Сталин стал отговаривать от этой идеи мягкого и податливого Каменева и убедил его.
Орджоникидзе писал Ворошилову: «Предложение Зиновьева и Бухарина Коба считает как назначение политкомов и, конечно, соответственно и реагирует. Говорил я с Каменевым, он считает, что Зиновьев и Бухарин преувеличивают. Коба их предложение сделал достоянием Рудзутака и Куйбышева. Они решительно отвергают и хохочут…»
Удостоверившись в твердой поддержке своего окружения, Сталин ответил Бухарину и Зиновьеву. В его словах читается ясная угроза: «Не пойму, что именно я должен сделать, чтобы вы не ругались, и в чем, собственно, тут дело? Не думаю, чтобы интересы дела требовали маскировку. Было бы лучше, если бы прислали записочку, ясную, точную. А еще лучше, если переговорим при первой возможности.
Всё это, конечно, в том случае, если вы считаете в дальнейшем возможной дружную работу (ибо из беседы с Серго я стал понимать, что вы, видимо, не прочь подготовить разрыв, как нечто неизбежное). Если же не считаете ее возможной, — действуйте, как хотите, — должно быть, найдутся в России люди, которые оценят всё это и осудят виновных».
Написав такое жесткое письмо, генсек, не спешивший с окончательным разрывом, сделал приписку, желая снять напряжение и, может быть, свести всё к шутке: «Счастливые вы, однако, люди: имеете возможность измышлять на досуге всякие небылицы, обсуждать их и пр., а я тяну здесь лямку, как цепная собака, изнывая, причем я же оказываюсь «виноватым». Этак можно извести хоть кого. С жиру беситесь вы, друзья мои».
Зиновьев и Бухарин с тревогой восприняли раздраженный тон Сталина. Тут же написали генсеку: «При свидании переговорим и, разумеется, найдем удовлетворительное решение. Разговоры о «разрыве» — это же, конечно, от Вашей усталости. Об этом не может быть и речи».

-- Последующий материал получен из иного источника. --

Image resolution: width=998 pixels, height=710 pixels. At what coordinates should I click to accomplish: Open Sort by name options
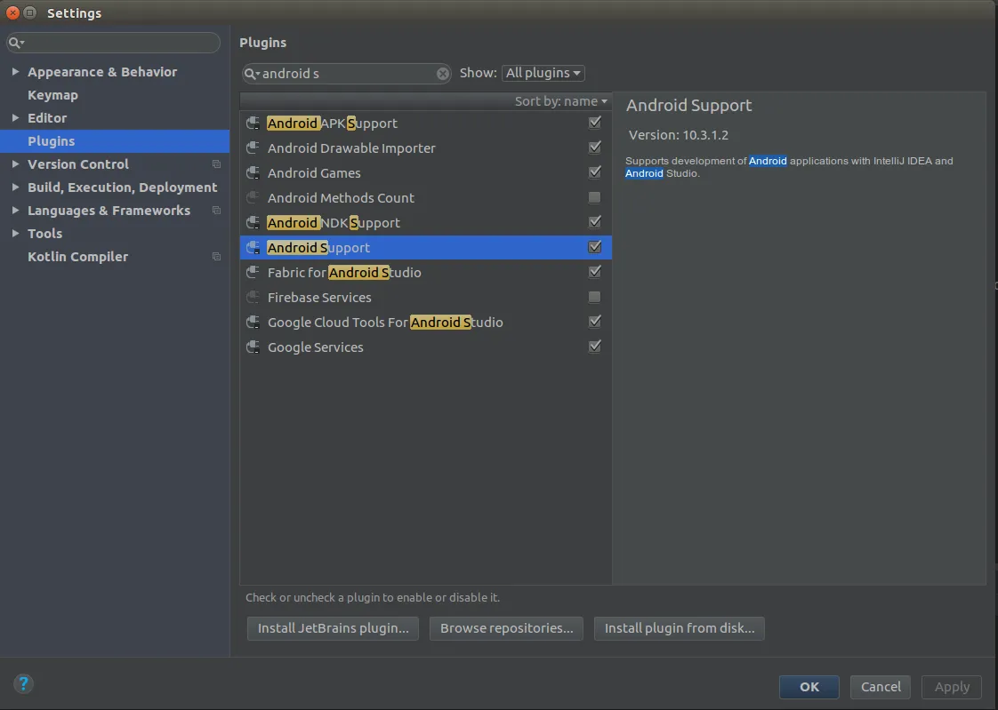click(560, 101)
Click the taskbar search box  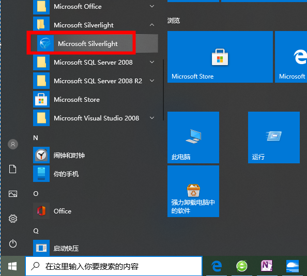tap(114, 266)
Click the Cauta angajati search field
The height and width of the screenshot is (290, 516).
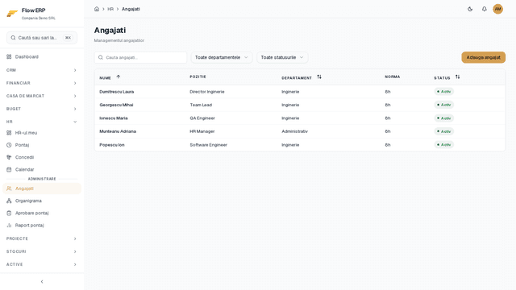click(140, 57)
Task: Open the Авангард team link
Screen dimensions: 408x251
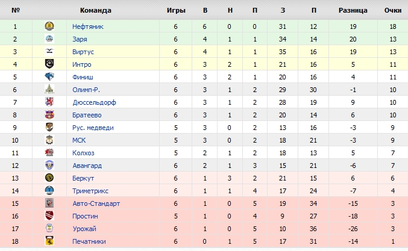Action: 87,166
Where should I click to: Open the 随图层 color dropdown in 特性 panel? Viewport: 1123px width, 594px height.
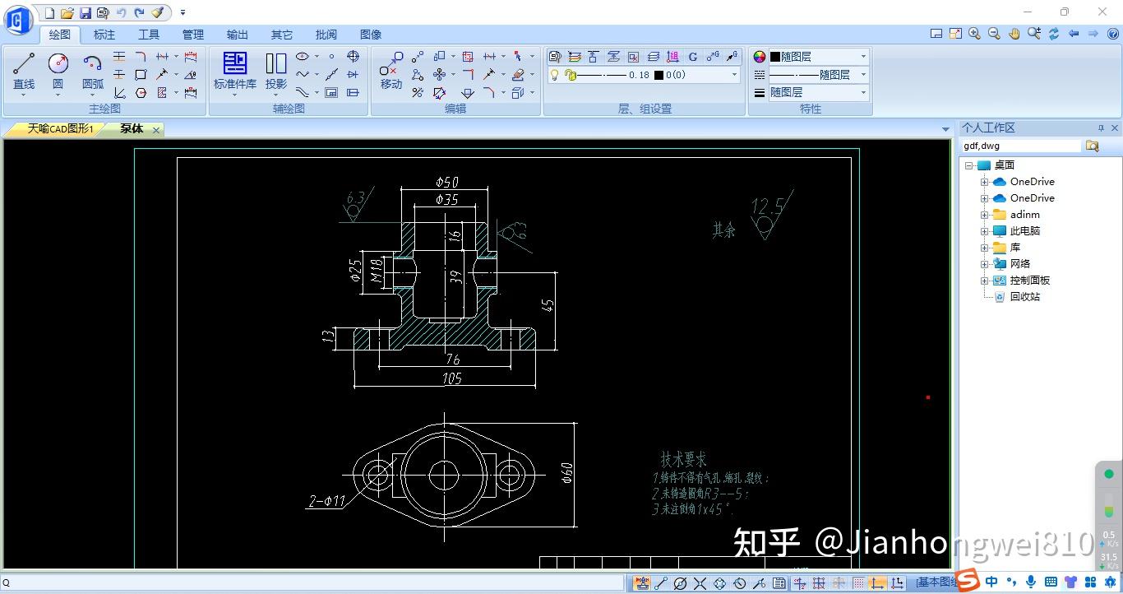(x=863, y=56)
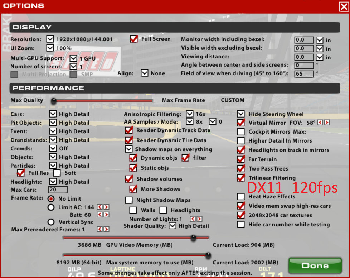This screenshot has height=278, width=350.
Task: Increase Limit AC frame rate with right arrow
Action: [x=106, y=207]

В тот момент Зиновьев в попытке ограничить власть Сталина мог рассчитывать и на Каменева, и на Троцкого, и на авторитет Ленина. Таким образом, он мог получить в политбюро большинство голосов и исполнить ленинскую волю — убрать Иосифа Виссарионовича с поста генерального секретаря. Но Зиновьев еще больше, чем Сталина, не любил Троцкого и не хотел ни о чем с ним сговариваться. Кроме того, Григорию Евсеевичу не хватало качеств политического бойца.
Увидев, что Зиновьеву недостает решимости пойти до конца и настоять на своем, добиться того, чего он хочет, Сталин почувствовал себя уверенно и заявил, что незачем ставить над ним никаких политкомиссаров.

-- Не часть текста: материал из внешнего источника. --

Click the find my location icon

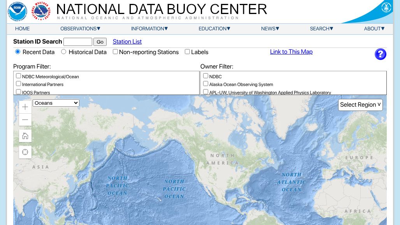(25, 152)
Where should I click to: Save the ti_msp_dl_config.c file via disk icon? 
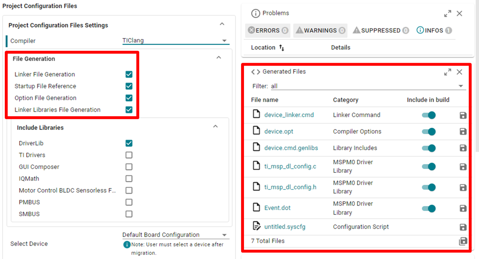pyautogui.click(x=463, y=167)
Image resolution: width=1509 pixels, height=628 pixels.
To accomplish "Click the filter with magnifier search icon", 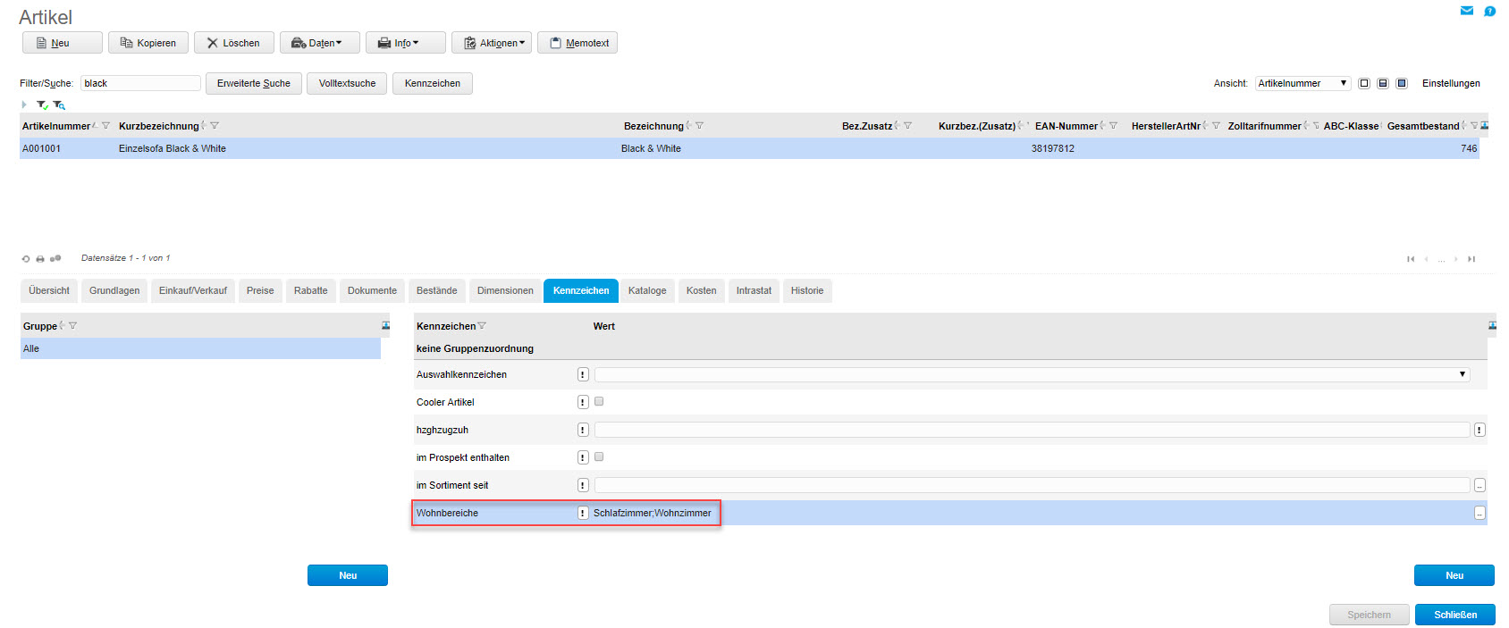I will click(x=59, y=105).
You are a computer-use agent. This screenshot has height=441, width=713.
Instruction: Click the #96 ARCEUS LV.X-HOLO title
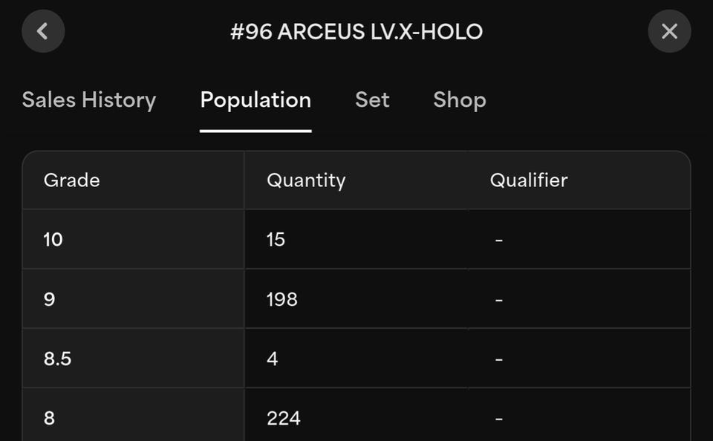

Зиновьев, не желавший столкновения, ответил совсем уже в примирительном тоне: «Ильича нет. Секретариат ЦЕКА поэтому объективно (без злых желаний Ваших) начинает играть в ЦК ту же роль, что секретариат в любом Губкоме, то есть на деле (не формально) решает всё. Это факт, который отрицать нельзя. Никто не хочет ставить политкомов (Вы даже Оргбюро, Политбюро и Пленум зачисляете в Политкомы!).

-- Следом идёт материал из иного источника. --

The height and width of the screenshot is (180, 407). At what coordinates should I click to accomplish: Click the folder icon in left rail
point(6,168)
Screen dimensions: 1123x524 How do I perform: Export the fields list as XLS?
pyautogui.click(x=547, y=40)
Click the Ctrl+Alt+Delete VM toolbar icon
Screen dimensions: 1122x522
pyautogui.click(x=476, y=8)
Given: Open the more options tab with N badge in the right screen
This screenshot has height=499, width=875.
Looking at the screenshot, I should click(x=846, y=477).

Но действительное (а не фиктивное) существование «группы» и равноправное сотрудничество и ответственность при нынешнем режиме невозможны. Это факт. Вы поневоле (сами того не желая) ставили нас десятки раз перед совершившимися фактами. А положение (и с Троцким, и с разными «платформами») осложняется, и недовольство в партии растет (не смотрите на поверхность). Отсюда — поиски лучшей формы сотрудничества.
О «разрыве» зря говорить. Его партия не допустит. Мы его не хотим. Максимум — отойдем в сторонку. Другого ядра нет. И оно вполне справится, если Вы захотите. Без Вас его себе не мыслим.
Где Вы будете отдыхать? Мы скоро (к концу месяца) будем в Тифлисе. Если захотите, с удовольствием на день к Вам приедем.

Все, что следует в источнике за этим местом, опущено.